1865 June 17: Uncle Sam’s Purse
This article on the War, gold, and the government’s finances comes from The Polk County Press of June 17, 1865.
UNCLE SAM’S PURSE.
The contest that has been so long waged between “gold” and “green-backs” has been settled by the complete triumph of the latter. It was a glorious conception when Secretary Chase proposed the plan of embodying the credit and the resources of the nation into the form of a circulating medium to give to the people to maintain our vast armies in the field, bind together as one man and by a new tie of interest the loyal masses to maintain the Union and government of their choice. the present generation will never give Salmon P. Chase the credit and honor he has earned; and it will be only by the statesmen of future generations that this quiet unostentatious [sic] labor will be fully appreciated.
All will admit that money is the “sinews of war.” At the breaking out of the rebellion, this means of crushing it had to be created and supplied by the new Secretary of the Treasury, as the Buchanan Administration had robbed the nation of its last dollar and thrown the Treasury Department into disgrace.
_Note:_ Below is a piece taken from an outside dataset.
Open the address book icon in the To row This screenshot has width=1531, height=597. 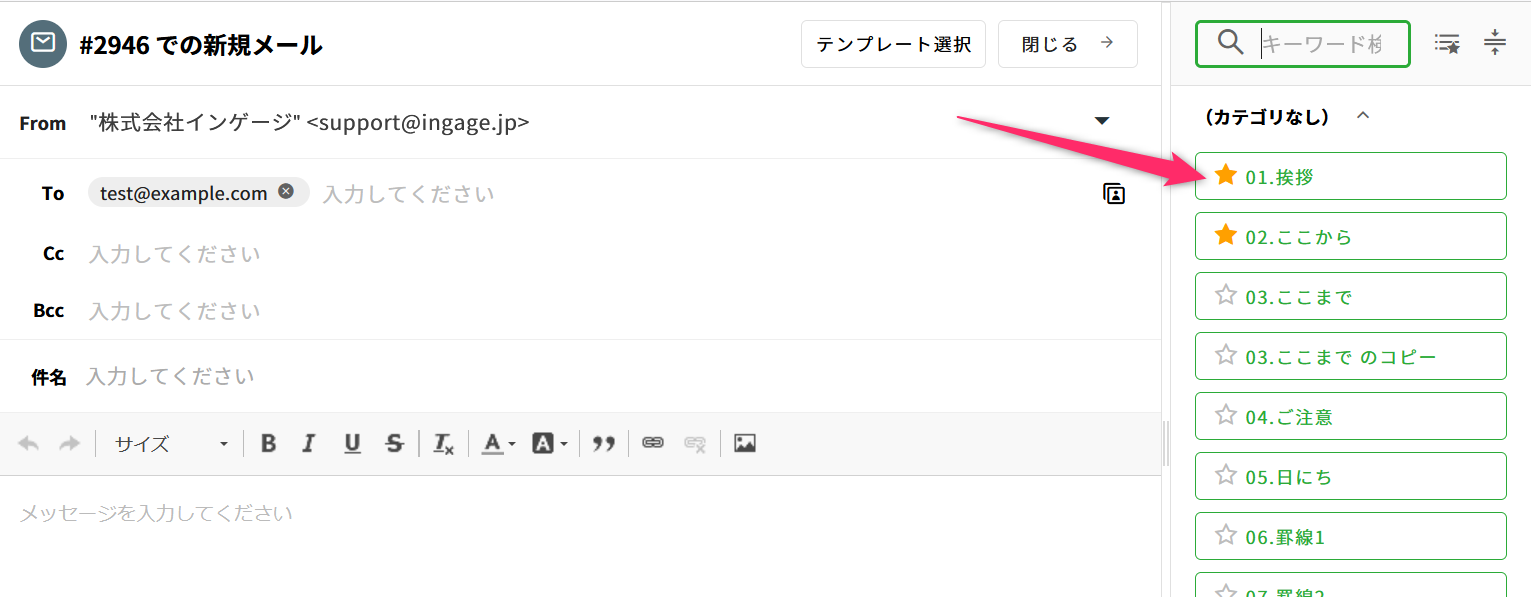point(1114,194)
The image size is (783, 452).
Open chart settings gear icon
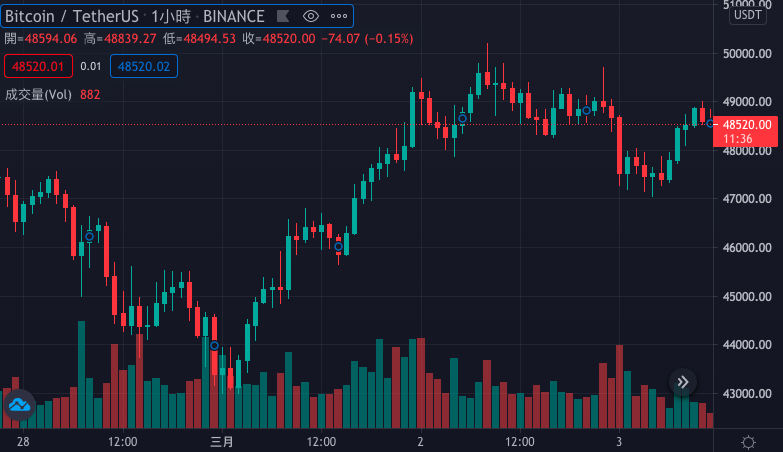coord(748,441)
Thus Chase found it. The nation was rich in resources, but its credit was rapidly sinking to nothing. Something must be done, and that quickly, and Chase did it. Suppose that such a stupid ass as Buchanan’s Secretary, Cobb [Howell Cobb], had been placed at the head of the National Treasury, would not national bankruptcy, ruin, and the success of the Southern Confederacy have been long since accomplished facts? Most assuredly. But Mr. Chase as with an inspiration of the desperate and stupendous contest into which the traitors had plunged the nation, and immense future demands for money, grasped the whole great question and solved the problem, by proposing to take from the people the worthless wild cat issues of fifteen hundred independent and State banks and bankers, and substituting in their place the “Legal Tender Notes” of the U.S. Treasury, with all the nation’s boundless wealth in lands, houses, cities, farms, railroads, canals, ships, steamboats, merchandise, machinery, grain and agricultural produce, mines, manufactures and everything else bought or sold, as the security for their faithful redemption. The “greenbacks” were issued by millions, and became the proper representation of the nation’s credit and wealth. They were circulated throughout the length and breadth of the nation, taken by all classes or [of?] people and entered into all kinds of business ; and it is a remarkable fact, that, although circulated secretly, and when found regarded as a badge of treason to Jeff Davis [Jefferson Davis], yet they have been circulated and sold in all the strongholds of the Southern rebellion, and in Richmond they have always commanded a higher premium than did gold in New York.
Thus it will be seen that the “United States Treasury Notes” were the tangible evidence of the rescources [sic] of the nation, the bond of the Union, the affection of the people for their flag, the authority and power of the government, and the wealth, happiness and prosperity of its people. It will be observed also, that the stability of the national currency and the credit of the nation’s obligations was not only the most vital point around loyal men rallied to sustain the government, but it was also the most vulnerable point at which the government could be assailed by the enemy, and most industriously has he improved his opportunities in this respect. While Sherman, Grant and Sheridan were invulnerable in the field, the enemy could establish his little gold broker’s gambling shops in Wall street, and his dirt dealing, treason reeking newspapers throughout the North, and from day to day, and week to week, perfect and misrepresent the army news, and manufacture lies to advance the price of gold and decrease the value and circulation of the Treasury Notes. Not only this, but the enemy of all grades, from the highfalutin orator, making a “candid” appeal from the stump, down to the bummer who could never raise even “greenbacks” to pay his whiskey bills with, never lost an opportunity on the streets, in the stores, in business transactions and everywhere, to denounce the Treasury Notes of the United States as “worthless rags,” or to express their profound (!) opinions that they were “unconstitutional.” While Lee waged open, manly ware against his government on the James, Lee’s sympathizers and abettors in the loyal States made sneaking, insidnous [sic] war on their government by decrying the national currency, and by pretended felicitous, false and fraudulent sales of the precious metals. [William T. Sherman, Ulysses S. Grant, Philip H. Sheridan, Robert E. Lee]
By such despicable means, the national currency has been depreciated, but the depreciation has done no damage except to the brave soldiers in the field, whose wages could not be advanced with any sliding scale to the price of gold, and the embarrassment it has given the government. As the prices of labor and property advanced, it was found that the currency was sufficient to meet it, and money has ever been even more plentiful during the war than at any former period of the war.
But the tables are now being turned. The Treasury Notes having passed through one of the most fearful ordeals ever applied to the financial system of any nation, we now see the “greenback” rapidly, and we trust securely, ascending the scale of credit to an equal position with the “glittering slave of the mine.” The enemy’s agents in Wall street are beginning to find out that Uncle Sam’s purse is a little too long for the combined efforts of treason and “British gold.”